Writing for a unanimous three-judge panel, Judge Richard Posner, a Reagan appointee, said that Wisconsin and Indiana had given the court “no reasonable basis” for forbidding same-sex marriage. Indeed, he said, “The only rationale that the states put forward with any conviction is … so full of holes that it cannot be taken seriously.”
Two other federal appeals courts have reached similar conclusions: the 10th Circuit, which struck down gay-marriage bans in Utah and Oklahoma, and the 4th Circuit, which struck down Virginia’s ban on same-sex marriage. All three cases are being appealed to the U.S. Supreme Court, which is widely expected to take on the issue before the end of its current term in June.
As to the Indiana and Wisconsin cases decided on Thursday, Judge Posner wrote that at their “deepest level” they are about “the welfare of American children.” The argument that the states “press hardest,” he noted, is that they “seek to encourage marriage” between a man and a woman as a way of protecting children who can be the product of accidental pregnancies. And, he said, states argue if the biological parents aren’t married, the children are often abandoned to a single parent or foster care. “Overlooked by this argument,” said Posner, is that many of those children are adopted by homosexual couples, and “would be better off both emotionally and economically if their adoptive parents were married.”
The tone of Posner’s opinion was almost as scathing as his questions were just 10 days ago when the two cases were argued. Indiana’s government thinks that straight couples tend to be sexually irresponsible, producing unwanted children by the carload, and so must be “pressured” by government encouragement to marry, he said in Thursday’s opinion, but gay couples, unable to produce children, “are model parents … so have no need for marriage.” Or put another way, said Posner, the states’ position is that “heterosexuals get drunk and pregnant, producing unwanted children,” and their “reward is to be allowed to marry,” while homosexual couples do not produce unwanted children, and their “reward is to be denied the right to marry. Go figure.”
Piling on, he said that the states’ “claim that conventional marriage is the solution to the problem of accidental pregnancies” is “belied by” the empirical data on out-of-wedlock births. If the states’ policy of channeling accidental births into marriage were working, said Posner, one would expect a drop in the number of these births. But the evidence is to the contrary. In 1997, the year Indiana enacted its ban on gay marriage, the out-of-wedlock birth rate was 33 percent; in 2012, the most recent year for which there are statistics, that number had grown to 43 percent. In Wisconsin, those numbers were 28 percent and 37 percent.
Posner also rejected the states’ argument that the ban on same-sex marriage helped to foster a centuries-old tradition of marriage as between a man and a woman.
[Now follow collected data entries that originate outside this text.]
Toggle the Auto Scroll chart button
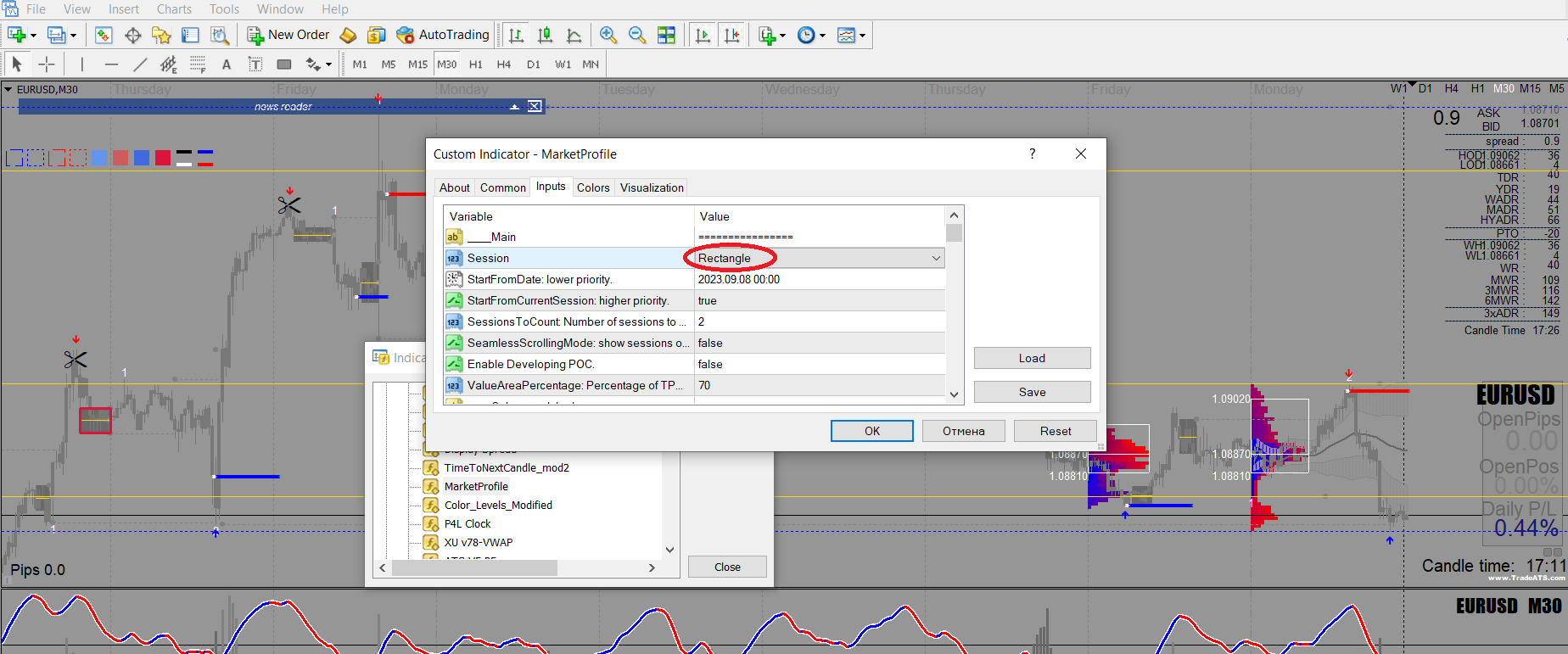Viewport: 1568px width, 654px height. (x=703, y=35)
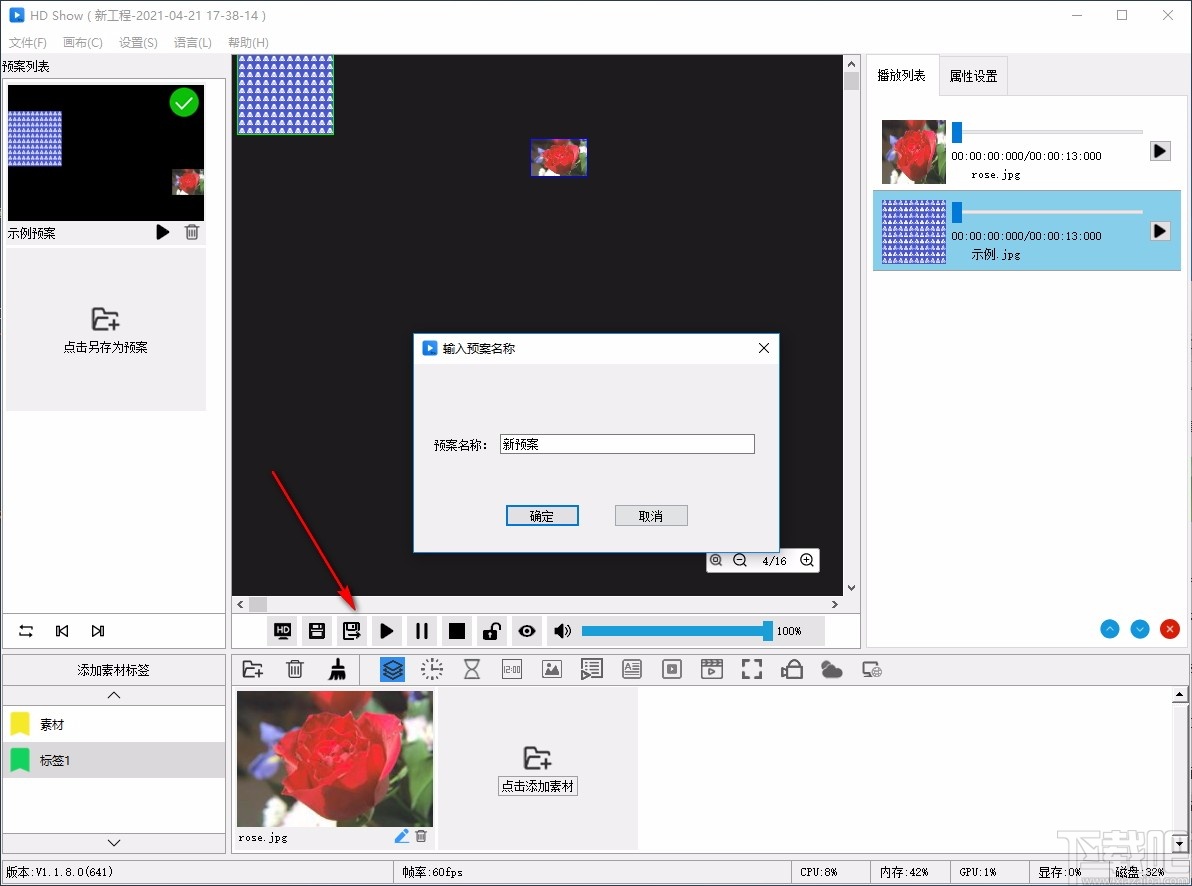Screen dimensions: 1192x886
Task: Toggle the lock icon on playback toolbar
Action: click(490, 630)
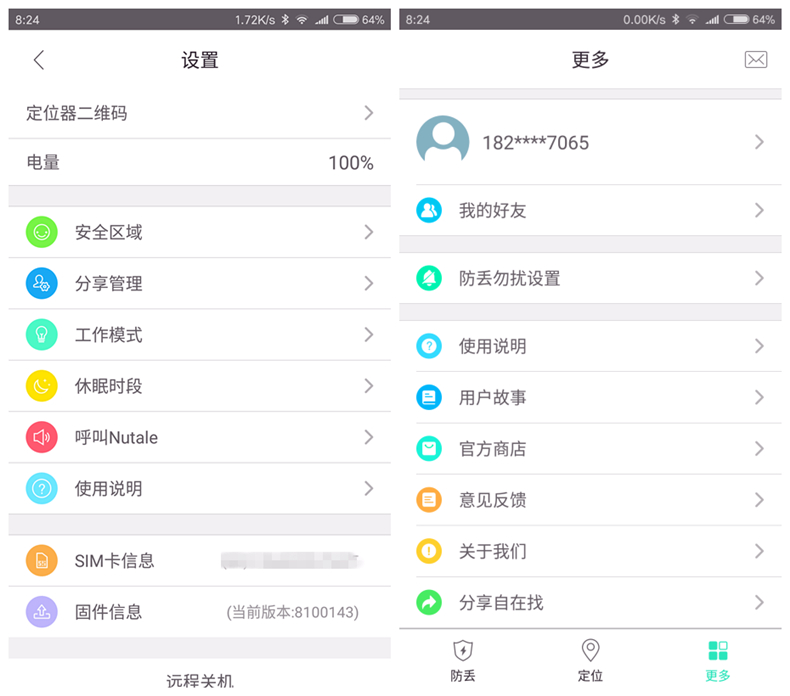Image resolution: width=790 pixels, height=696 pixels.
Task: Tap the orange 意见反馈 feedback icon
Action: [429, 500]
That argument, he said, “runs head on” into the Supreme Court’s 1967 decision striking down a ban on interracial marriage. “Tradition,” he said, “cannot be a lawful ground for discrimination — regardless of the age of the tradition.”
“Obviously many people are distressed by the idea or reality” of same-sex marriage, said Posner. But mere distress is not enough to justify the ban on gay marriage.
Joining Posner’s opinion were Judge Ann Claire Williams, named to the appeals court by President Clinton, and Judge David Hamilton, named to the appeals court by President Obama.